Stated task a:
Quote the rows word for word, from the line containing "Given: Open the comparison filter tool" down to the end of the rows, including both ends, and leave the pictures out of your answer.
★ ★ ★ ★ ★ ★ ★
Here you will train a convolutional neural network to classify the digits 0-9 (MINST dataset). Thereafter you will interpret the network using SHAP. Familiarize yourself with the code and make sure you understand every step.

In [None]:
import numpy as np
import keras
from keras import layers
from keras.utils import to_categorical


num_classes = 10  # 0-9
input_shape = (28, 28, 1)  # pixels

# Load the data and split it between train and test sets
(x_train, y_train), (x_test, y_test) = keras.datasets.mnist.load_data()

# Scale images to the [0, 1] range
x_train = x_train.astype("float32") / 255
x_test = x_test.astype("float32") / 255
# Make sure images have shape (28, 28, 1)
x_train = np.expand_dims(x_train, -1)
x_test = np.expand_dims(x_test, -1)
print("x_train shape:", x_train.shape)
print(x_train.shape[0], "train samples")
print(x_test.shape[0], "test samples")


# convert class vectors to binary class matrices
y_train = to_categorical(y_train, num_classes)
y_test = to_categorical(y_test, num_classes)
★ ★ ★ ★ ★ ★ ★
Stated task b:
Answer these questions about the text on digit classification:
(i) What type of network will be trained to classify the digits?
(ii) What will be used to interpret the network?
(iii) To what range are the images scaled?
★ ★ ★ ★ ★ ★ ★
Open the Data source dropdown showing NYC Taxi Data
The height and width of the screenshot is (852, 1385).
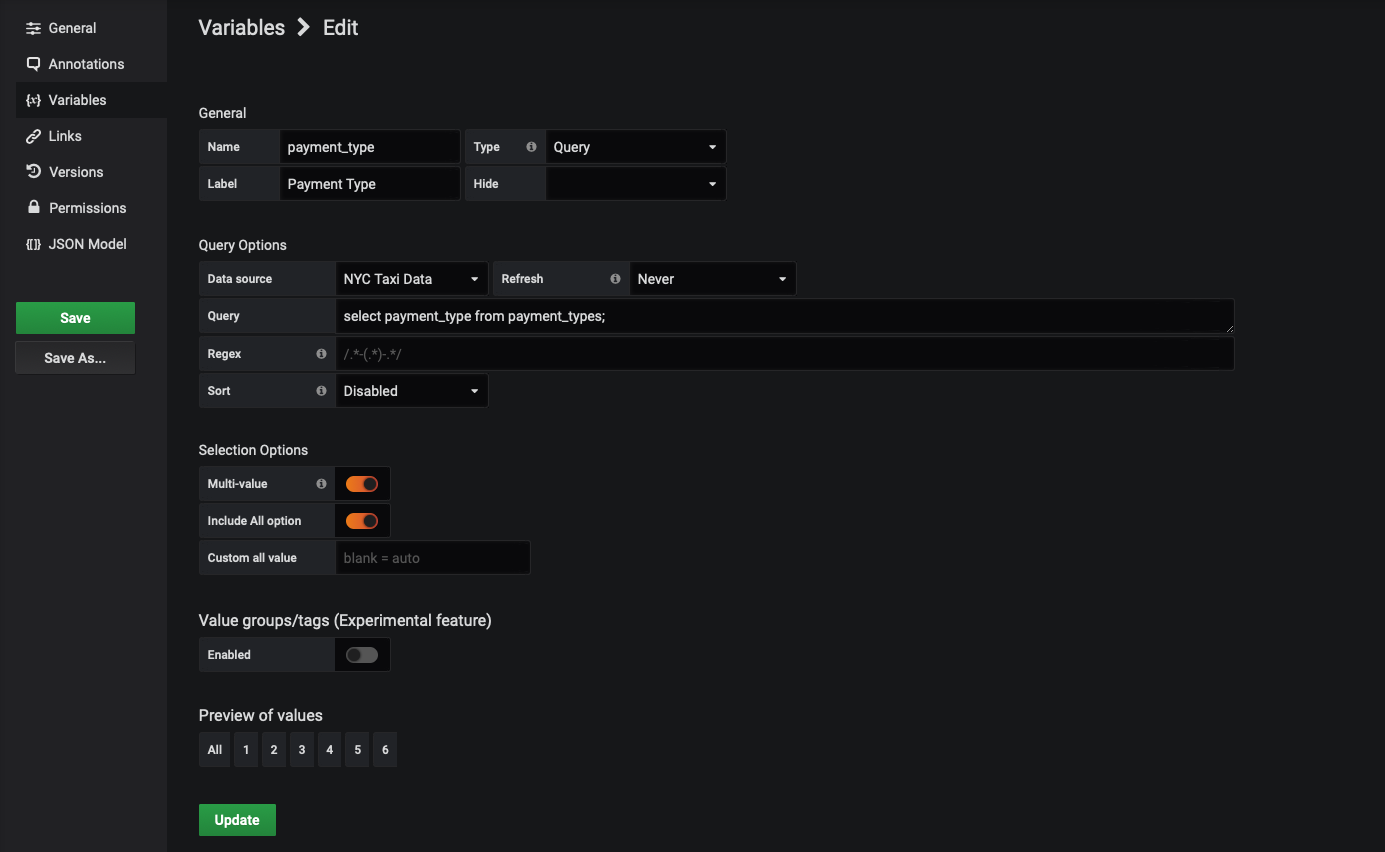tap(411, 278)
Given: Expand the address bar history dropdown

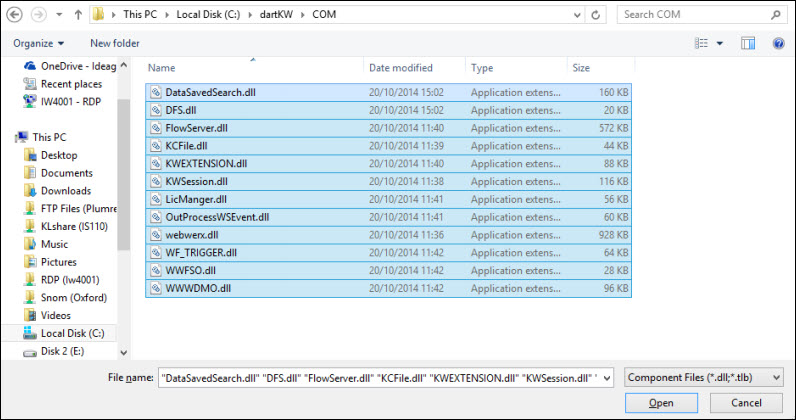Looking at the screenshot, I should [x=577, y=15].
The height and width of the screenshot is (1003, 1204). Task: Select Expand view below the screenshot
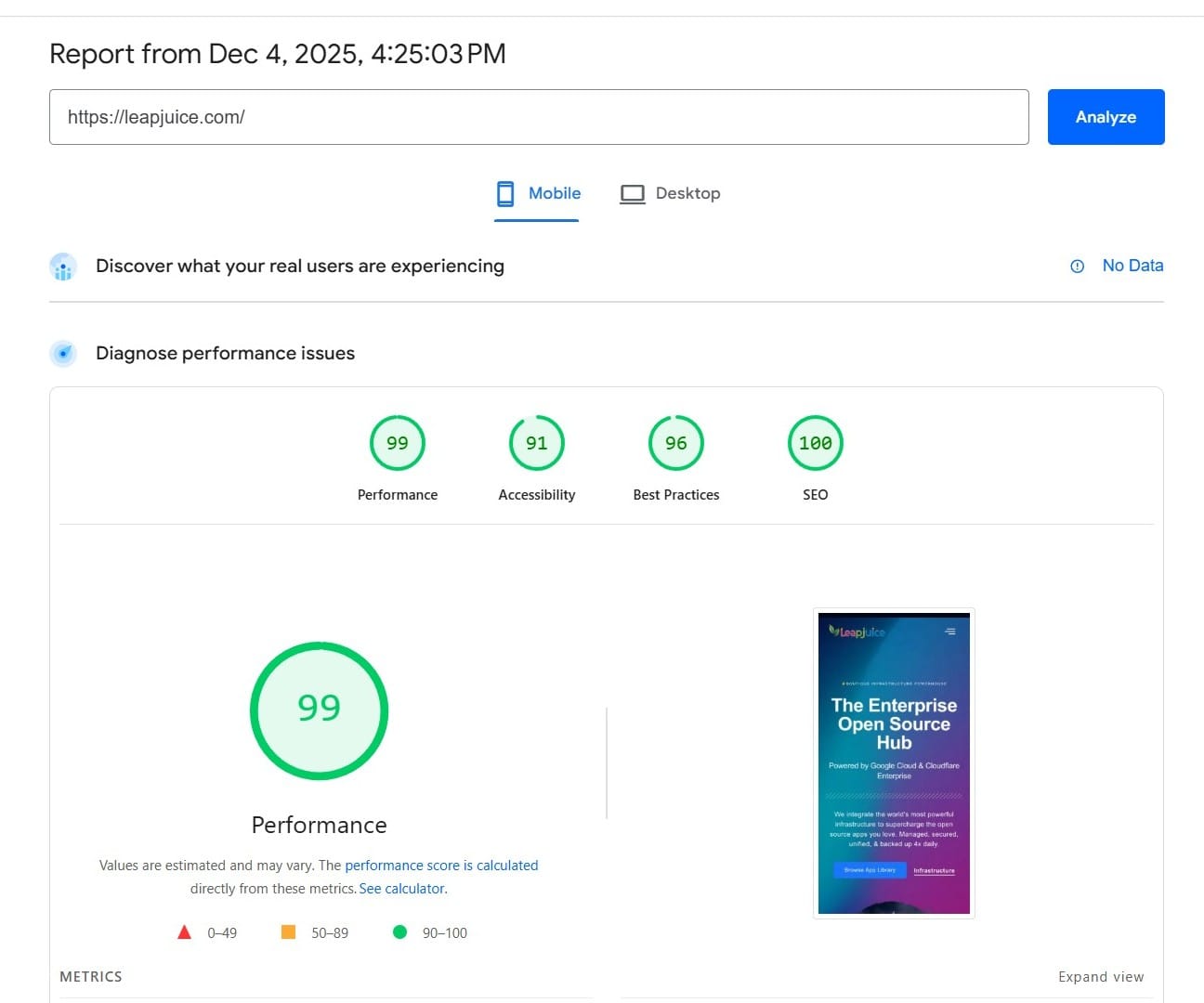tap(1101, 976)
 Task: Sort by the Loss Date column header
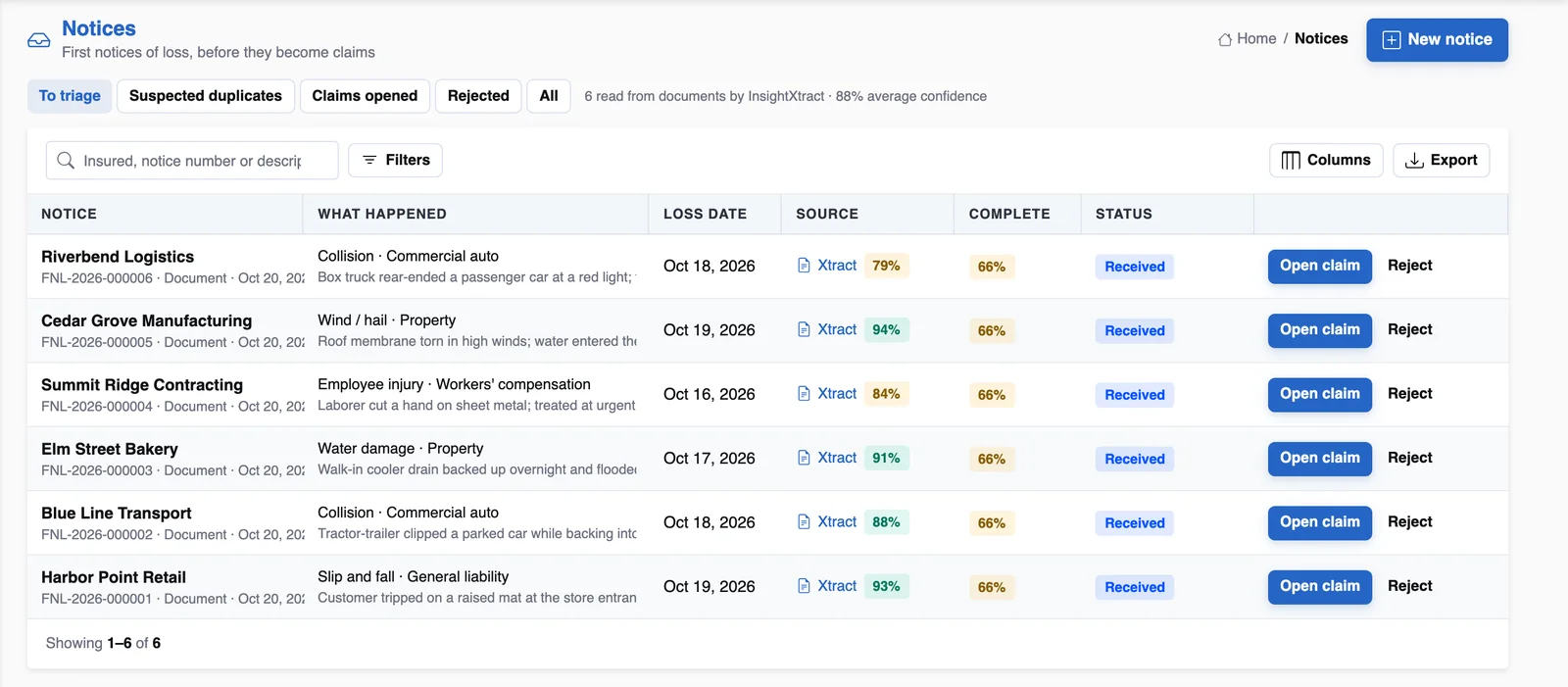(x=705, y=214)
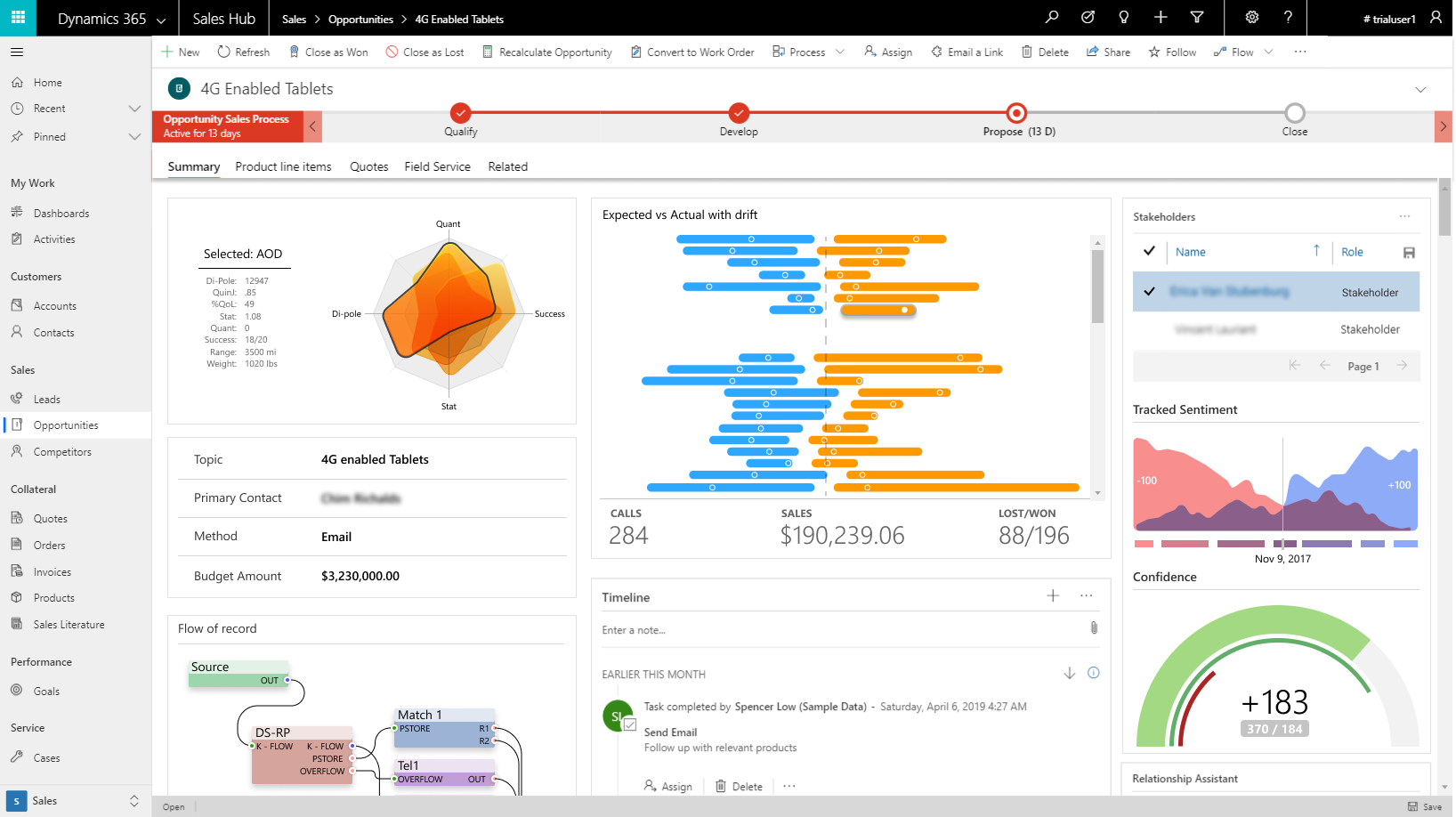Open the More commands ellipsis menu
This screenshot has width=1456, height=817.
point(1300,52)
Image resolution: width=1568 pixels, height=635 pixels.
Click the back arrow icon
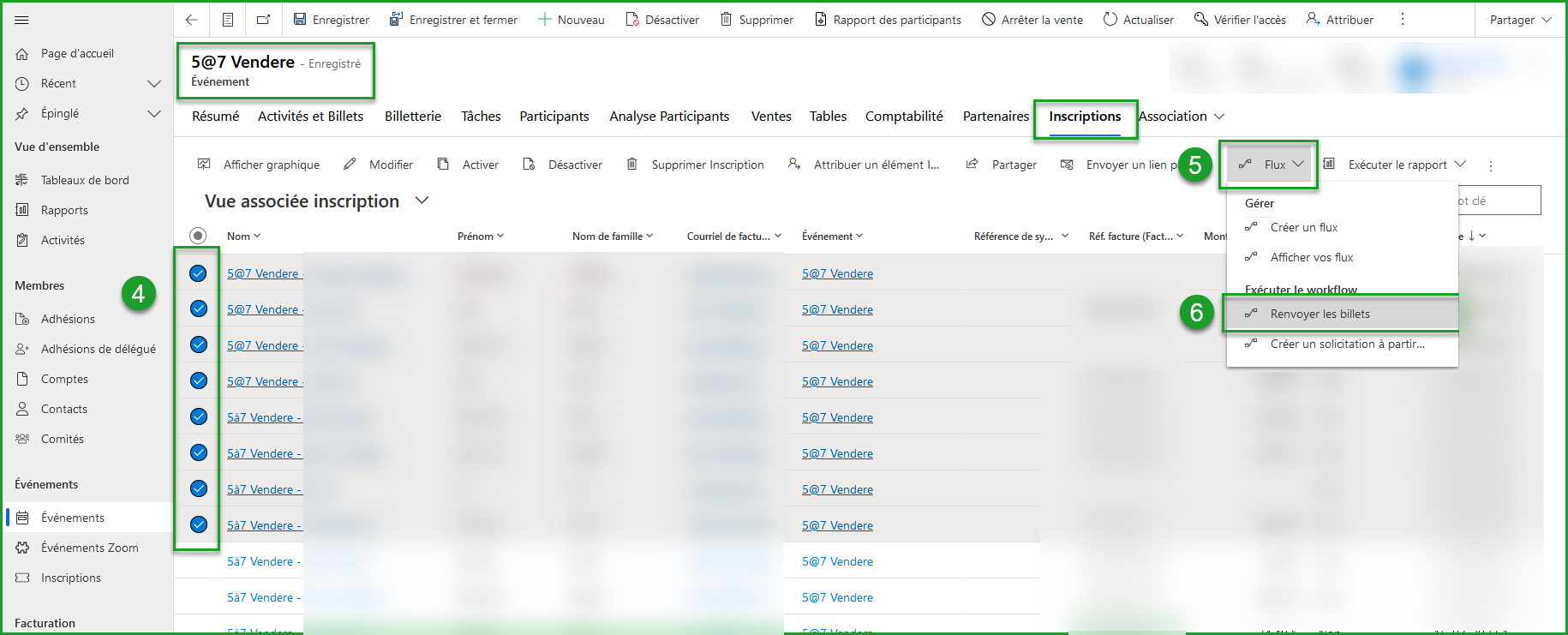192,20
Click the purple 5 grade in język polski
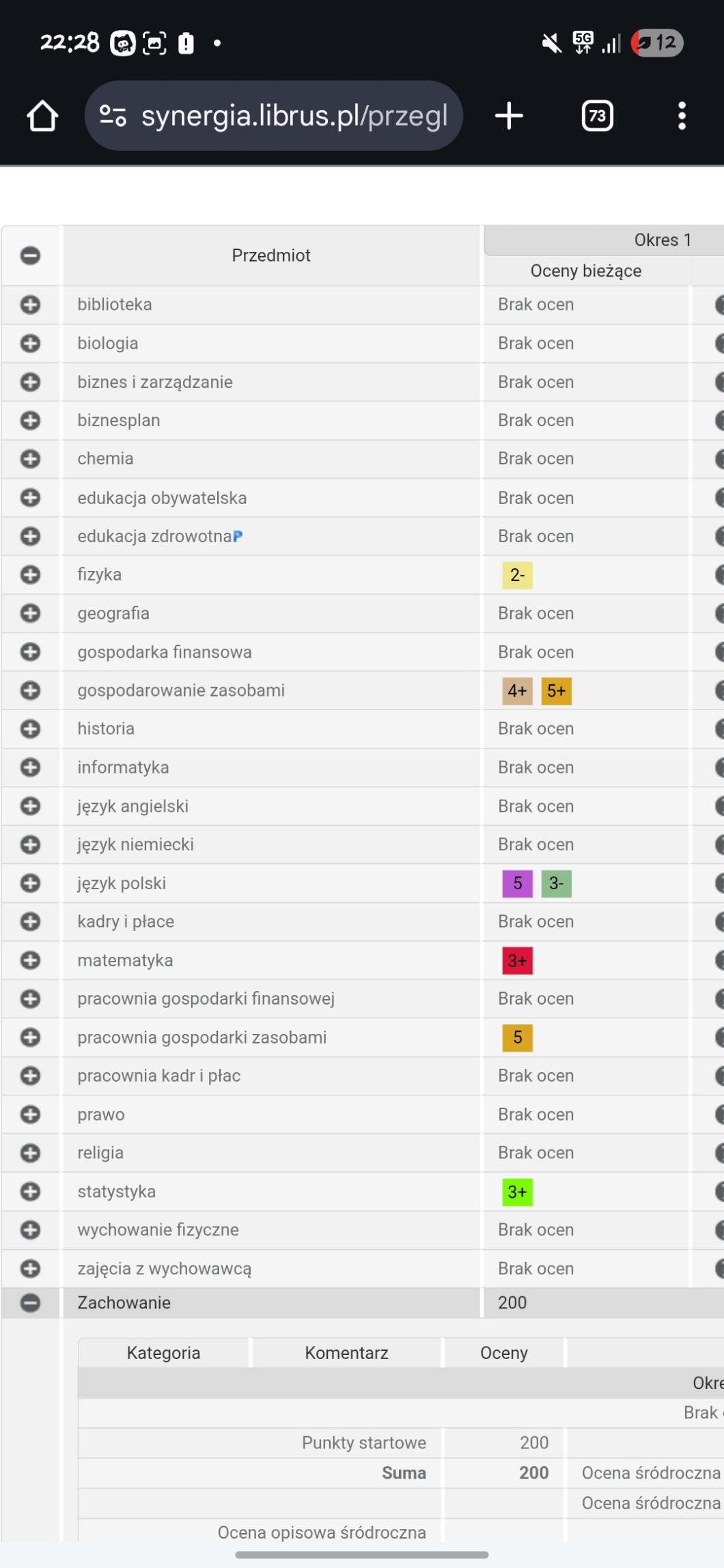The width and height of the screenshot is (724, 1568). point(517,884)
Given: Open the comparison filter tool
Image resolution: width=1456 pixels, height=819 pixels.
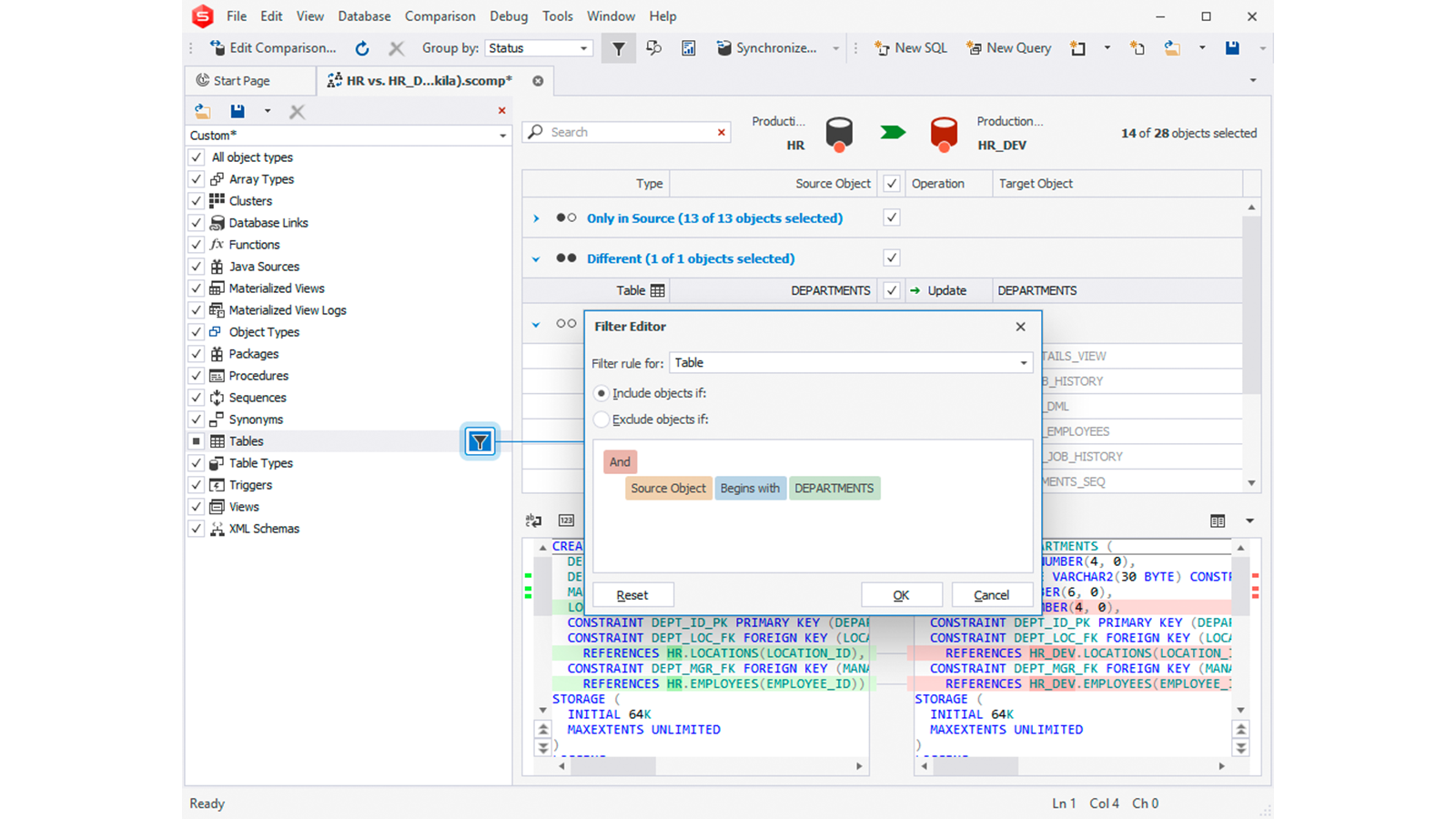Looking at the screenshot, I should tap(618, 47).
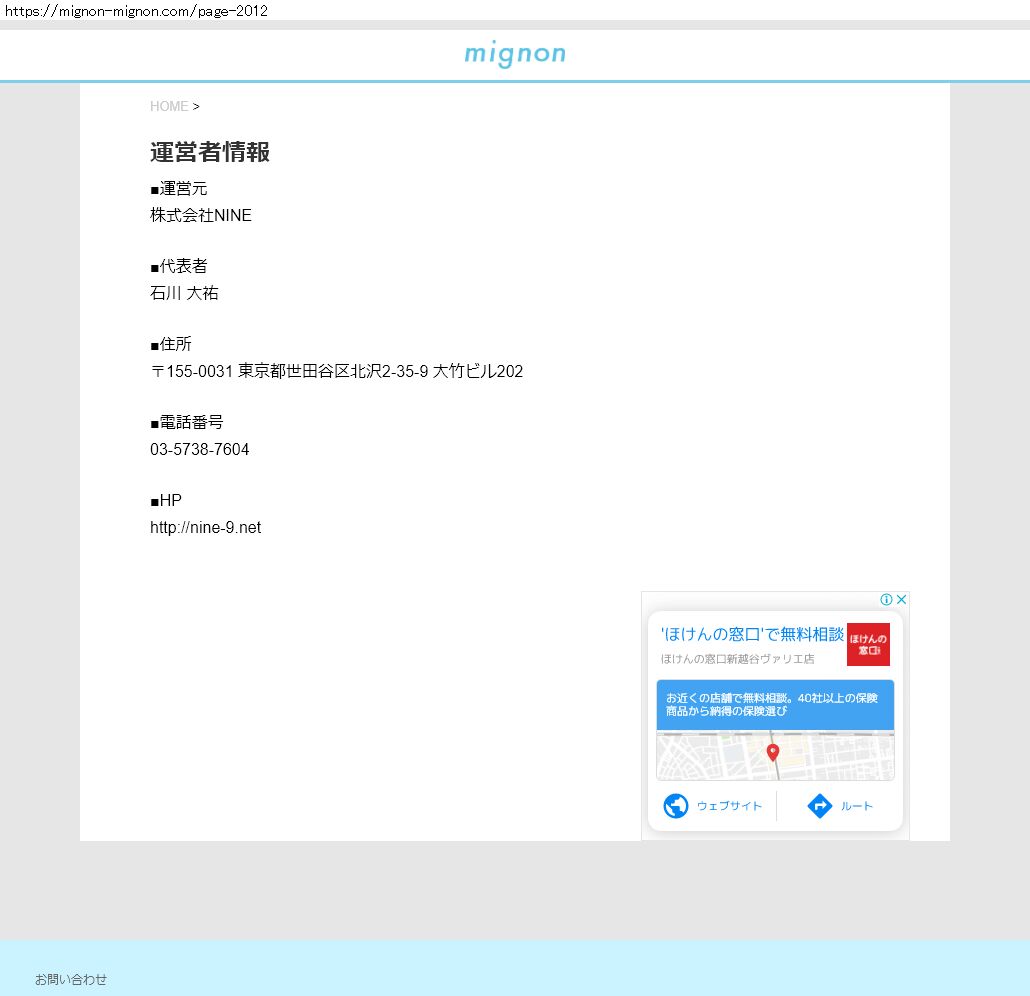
★ ★ ★ ★ ★ ★ ★
Full output a:
Given: Open the comparison filter tool
Image resolution: width=1456 pixels, height=819 pixels.
Looking at the screenshot, I should tap(618, 47).

Full output b:
(i) A convolutional neural network
(ii) SHAP
(iii) The [0, 1] range